BOZEMAN – A team of researchers in Montana State University’s College of Agriculture has discovered a previously unidentified microbe that lives symbiotically with the wheat stem sawfly, a pest that causes hundreds of millions of dollars in damage to wheat crops each year. The discovery, the result of a years-long project, provides the basis for future research that could be vital to combating losses due to wheat stem sawflies in Montana and beyond.
Carl Yeoman in the Department of Animal and Range Sciences and David Weaver in the Department of Land Resources and Environmental Sciences published a paper in the journal PeerJ in August along with a team of colleagues. The paper outlines the discovery of the microbe Spiroplasma sp. WSS – its name a nod to the wheat stem sawflies in which it was discovered. The project was inspired by knowledge of similar symbiotic relationships between other insects and microbes inside them.
Yeoman said wheat stem sawflies cause as much as $350 million in damage to wheat crops each year in the Northern Great Plains. The motivation for looking into those symbiotic relationships stemmed from a hypothesis that if the microbes in wheat stem sawflies could be identified and their functions determined, maybe they could be manipulated to work as a management tool for sawflies.
“Many insect species have microbial symbionts, and these relationships are often essential to the survival of both organisms,” said Yeoman. “Microbial symbionts have been shown to affect everything from the reproductive success of their insect hosts to their nutrition – allowing them to survive on poor quality diets – and even their ability to defend against pathogens.”
So, the team set out to determine what microbes are associated with wheat stem sawflies, and if they could be manipulated to affect the sawfly’s ability to damage wheat crops.

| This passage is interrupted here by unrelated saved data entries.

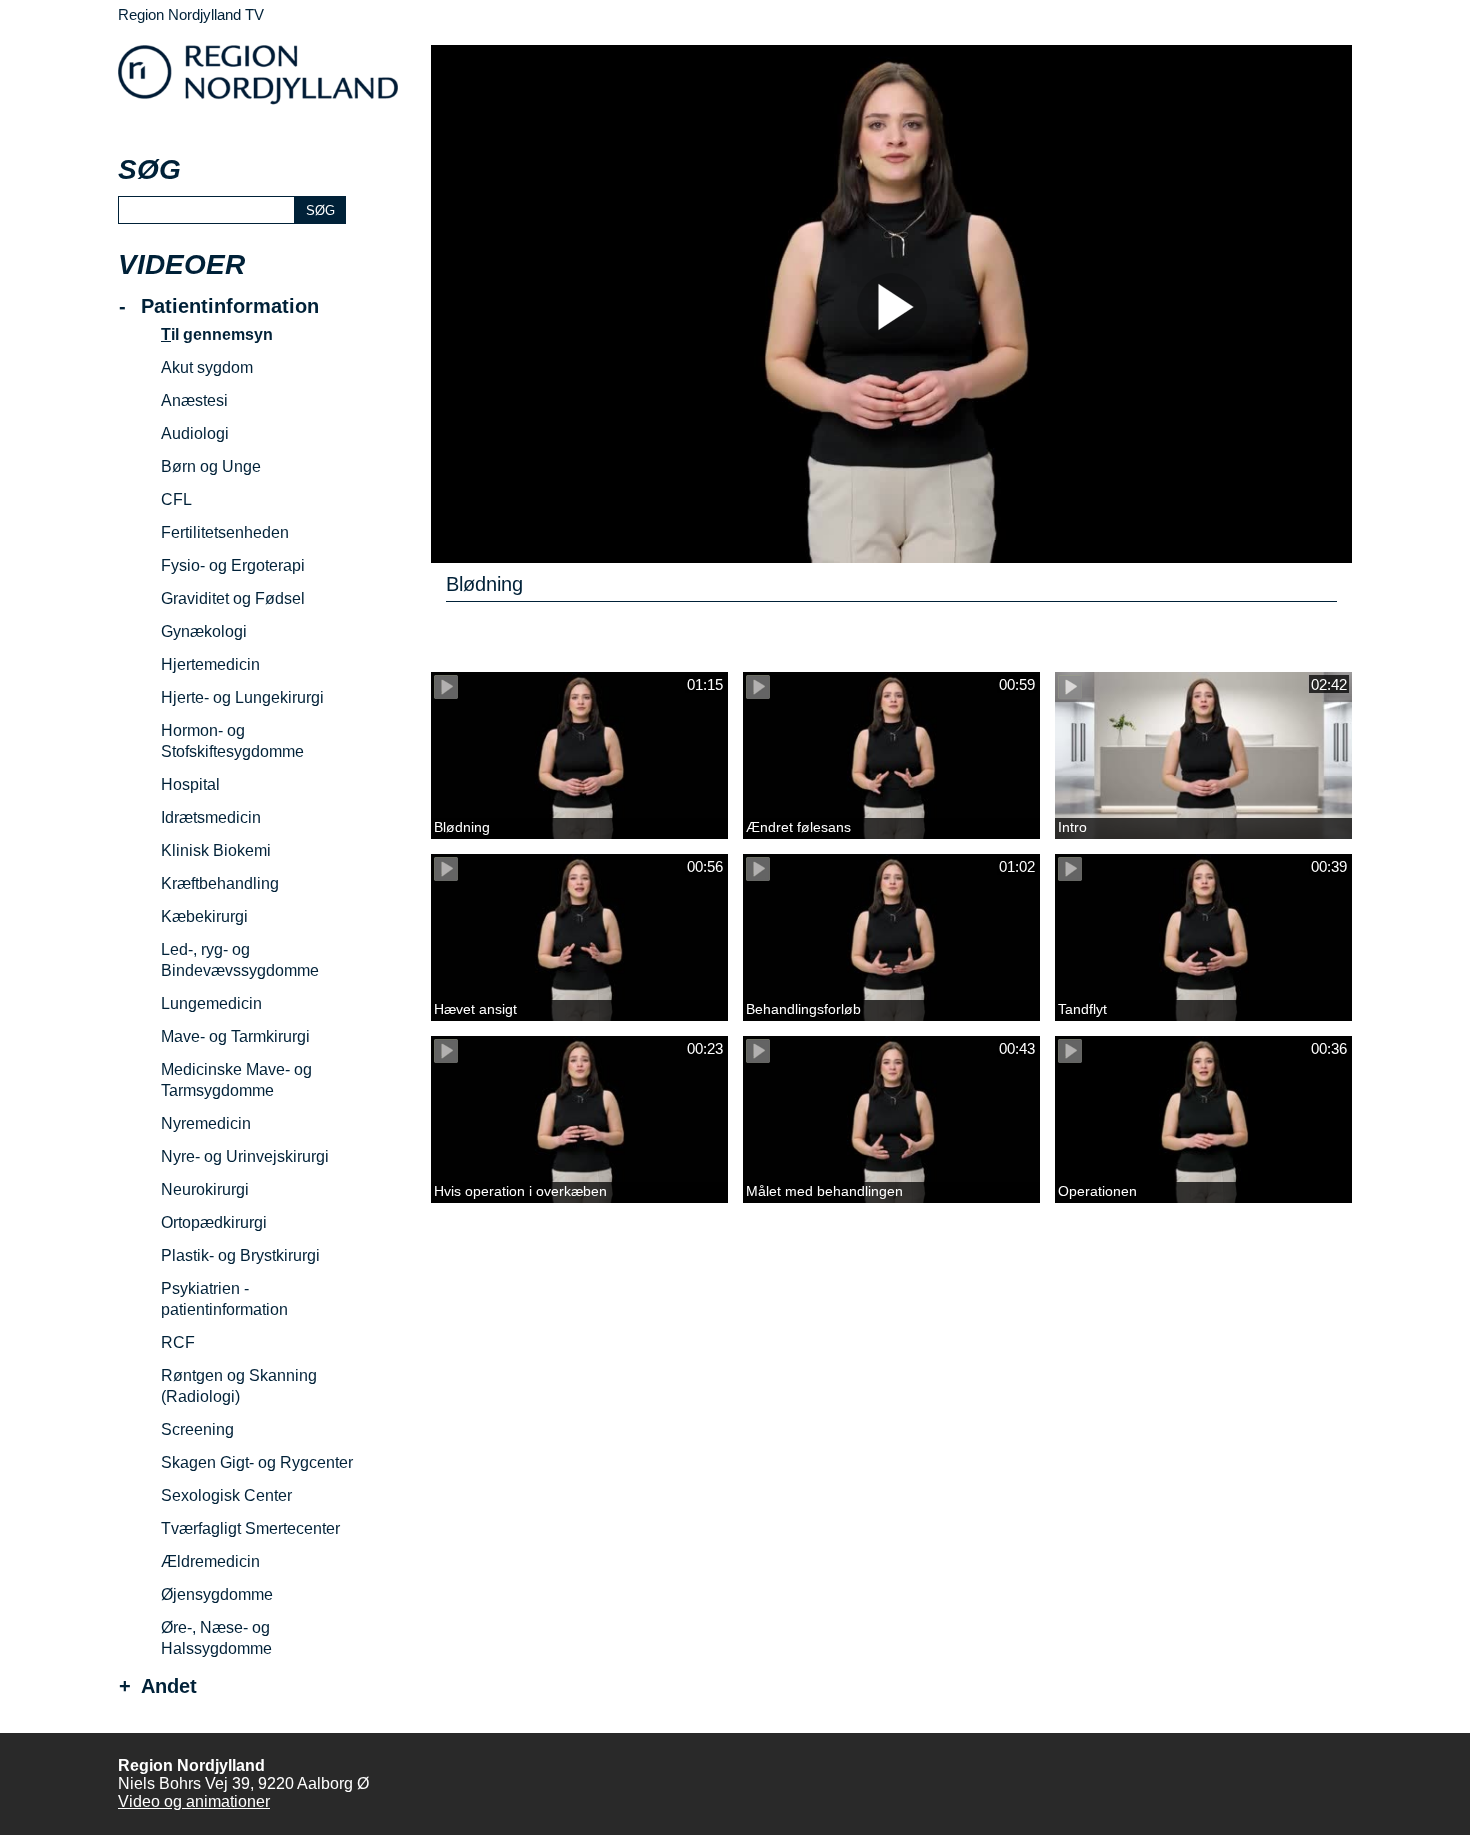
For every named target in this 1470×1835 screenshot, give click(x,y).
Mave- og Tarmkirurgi (235, 1036)
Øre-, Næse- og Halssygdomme (216, 1638)
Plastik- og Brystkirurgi (240, 1255)
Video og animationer (194, 1801)
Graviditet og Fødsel (233, 598)
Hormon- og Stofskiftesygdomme (232, 741)
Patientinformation (230, 306)
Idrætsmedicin (211, 817)
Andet (169, 1686)
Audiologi (195, 433)
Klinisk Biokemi (216, 850)
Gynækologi (204, 631)
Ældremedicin (210, 1561)
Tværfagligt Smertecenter (250, 1528)
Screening (197, 1429)
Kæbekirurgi (204, 916)
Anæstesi (194, 400)
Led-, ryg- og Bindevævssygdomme (240, 960)
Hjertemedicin (210, 664)
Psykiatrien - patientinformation (224, 1299)
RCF (178, 1342)
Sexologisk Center (226, 1495)
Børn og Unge (211, 466)
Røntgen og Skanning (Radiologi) (239, 1386)
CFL (176, 499)
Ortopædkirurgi (214, 1222)
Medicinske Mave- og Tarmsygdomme (236, 1080)
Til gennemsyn (217, 334)
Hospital (190, 784)
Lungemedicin (211, 1003)
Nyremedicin (206, 1123)
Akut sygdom (207, 367)
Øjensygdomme (217, 1594)
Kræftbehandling (220, 883)
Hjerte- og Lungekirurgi (242, 697)
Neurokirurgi (205, 1189)
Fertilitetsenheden (225, 532)
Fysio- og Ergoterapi (233, 565)
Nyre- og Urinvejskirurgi (245, 1156)
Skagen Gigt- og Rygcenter (257, 1462)
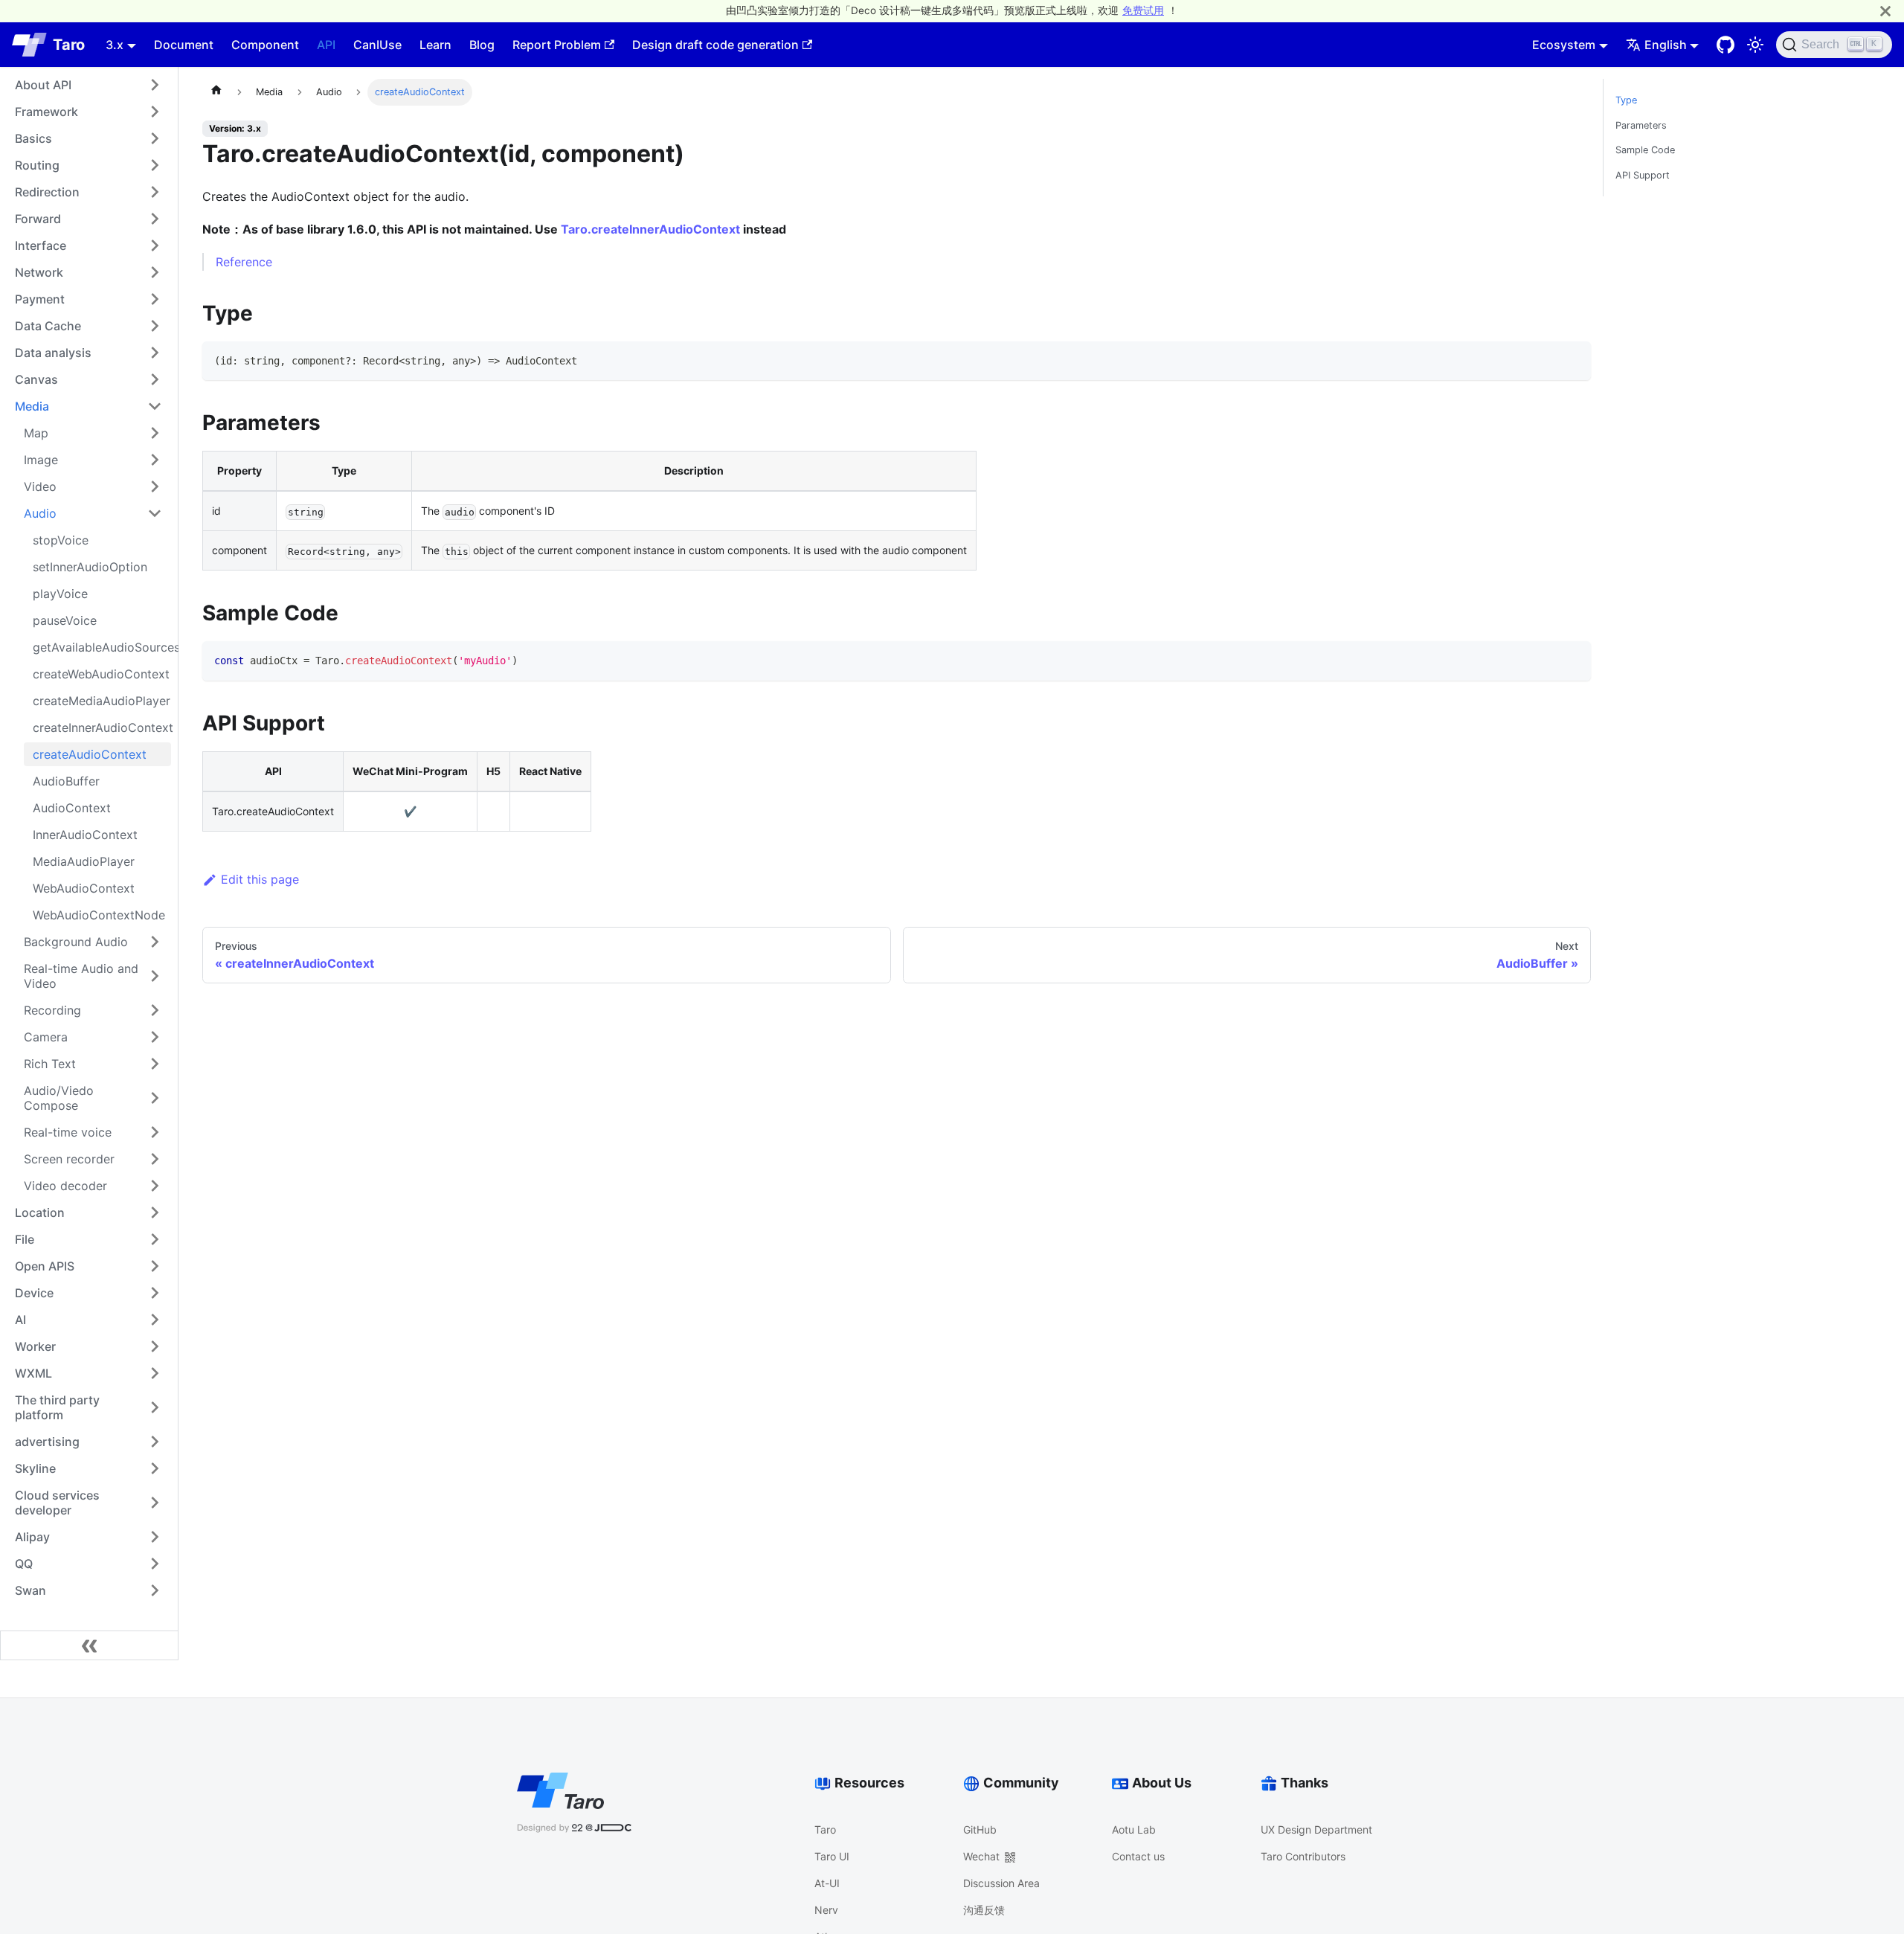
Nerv (826, 1910)
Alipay (32, 1536)
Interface (40, 245)
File (24, 1239)
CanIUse (377, 44)
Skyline (35, 1468)
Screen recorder (69, 1158)
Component (265, 44)
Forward (38, 218)
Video (40, 486)
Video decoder (65, 1185)
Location (40, 1212)
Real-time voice (68, 1132)
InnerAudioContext (85, 834)
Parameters (1641, 125)
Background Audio (76, 941)
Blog (482, 44)
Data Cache (48, 325)
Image (41, 459)
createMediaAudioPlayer (101, 700)
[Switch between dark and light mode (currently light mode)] (1755, 45)
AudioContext (72, 807)
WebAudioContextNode (99, 914)
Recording (52, 1010)
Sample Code (1645, 149)
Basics (33, 138)
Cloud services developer (57, 1502)
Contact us (1138, 1856)
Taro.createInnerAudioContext (650, 229)
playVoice (60, 593)
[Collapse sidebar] (89, 1645)
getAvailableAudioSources (102, 647)
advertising (47, 1441)
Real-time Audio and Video (81, 976)
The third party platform (57, 1407)
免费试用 (1143, 10)
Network (39, 272)
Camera (46, 1036)
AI (20, 1319)
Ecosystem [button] (1563, 44)
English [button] (1665, 44)
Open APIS (44, 1266)
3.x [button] (114, 44)
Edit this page (260, 879)
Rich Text (50, 1063)
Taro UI (831, 1856)
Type (1626, 100)
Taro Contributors (1303, 1856)
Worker (35, 1346)
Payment (40, 299)
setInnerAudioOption (90, 566)
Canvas (36, 379)
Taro (825, 1829)
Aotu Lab (1134, 1829)
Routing (37, 165)
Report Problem (556, 44)
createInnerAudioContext (102, 727)
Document (183, 44)
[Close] (1885, 11)
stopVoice (61, 540)
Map (36, 432)
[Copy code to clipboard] (1572, 359)
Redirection (47, 191)
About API (43, 84)
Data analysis (53, 352)
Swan (30, 1590)
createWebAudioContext (101, 673)
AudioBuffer (66, 781)
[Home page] (216, 92)
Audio (40, 513)
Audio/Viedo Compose (59, 1098)
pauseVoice (65, 620)
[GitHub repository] (1725, 45)
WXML (33, 1373)
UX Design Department (1316, 1829)
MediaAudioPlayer (84, 861)
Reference (244, 261)
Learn (435, 44)
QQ (24, 1563)
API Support (1642, 175)
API (326, 44)
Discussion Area (1001, 1883)
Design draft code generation (715, 44)
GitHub (980, 1829)
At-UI (827, 1883)
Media (32, 406)
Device (34, 1292)
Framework (46, 111)
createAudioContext (90, 754)
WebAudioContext (84, 888)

Wheat stem sawflies are one of the more widespread wheat pests in western North America, said Weaver, damaging wheat by penetrating the stem to insert their eggs. The larvae then eat tissues lining the stem, inhibiting photosynthesis and causing lodging – weakening the stem to the point where the plant simply falls over in large swaths. The project was supported by the Montana Wheat and Barley Committee, which has long been in search of new ways to manage the pest.
“We’ve reported 20% to 30% reductions in seed weight as a result of sawfly feeding,” said Weaver. “But if the stem falls and a combine doesn’t pick it up, it goes from a 30% loss to a 100% loss of that stem. It’s a pretty big problem, and it really frustrates growers.”
Other members of the research team included Curtis Fowler of animal and range sciences; postdoctoral researcher Laura Brutscher and undergraduate Furkan Ibaoglu, who graduated in 2018, of the Department of Microbiology and Immunology; and Kevin Wanner of the Department of Plant Sciences and Plant Pathology, along with researchers from the University of Chicago and the Marine Biological Laboratory in Woods Hole, Mass.
The team began their study by collecting wheat stem sawflies from two locations at the larval and adult stages. They brought those back to their labs and began to examine them, where they observed three types of genomic material in their samples: wheat plant DNA, sawfly DNA and a previously undescribed species of microbe belonging to the genus Spiroplasma.
Based on elements of the microbe’s genome in comparison to the sawfly genome – which was fully sequenced through another project Wanner and Weaver worked on – the team inferred that Spiroplasma sp. WSS might help sawflies break down sugars they eat and helping them to manufacture other nutrients they don’t get from their carbohydrate-heavy diet, including key B vitamins.
“[Spiroplasma] plays a role in certain functions the sawfly may not be able to do as well by itself,” said Weaver. “These functions are what we’re trying to understand, and potentially how these things could be adapted, and the role of the symbiont truncated to be used as a potential management tool.”
That method has shown potential in other research: A group of scholars working in China examined a similar system in pea aphids and found that when symbiotic microbes were inhibited with the use of antibiotics — or in another case, using scorpion venom — the fertility of the aphids fell significantly, reducing their population and the risk they posed to pea plants. It is possible that similar approaches could be used with wheat stem sawflies and the newly identified Spiroplasma symbiont, Weaver said.
Yeoman and Weaver plan to make future proposals to further their understanding of the role Spiroplasma sp. WSS plays in sawflies and other insects.
“We set out to identify the symbiotic microbes of wheat stem sawflies…so that we could begin to determine if these insect-microbial relationships could be exploited as alternate measures to control WSS damage in crops,” Yeoman and Weaver concluded in their paper. “The identification of Spiroplasma sp. WSS and greater genetic insight into its metabolism provide a critical first step toward our pursuit of a novel biocontrol approach.”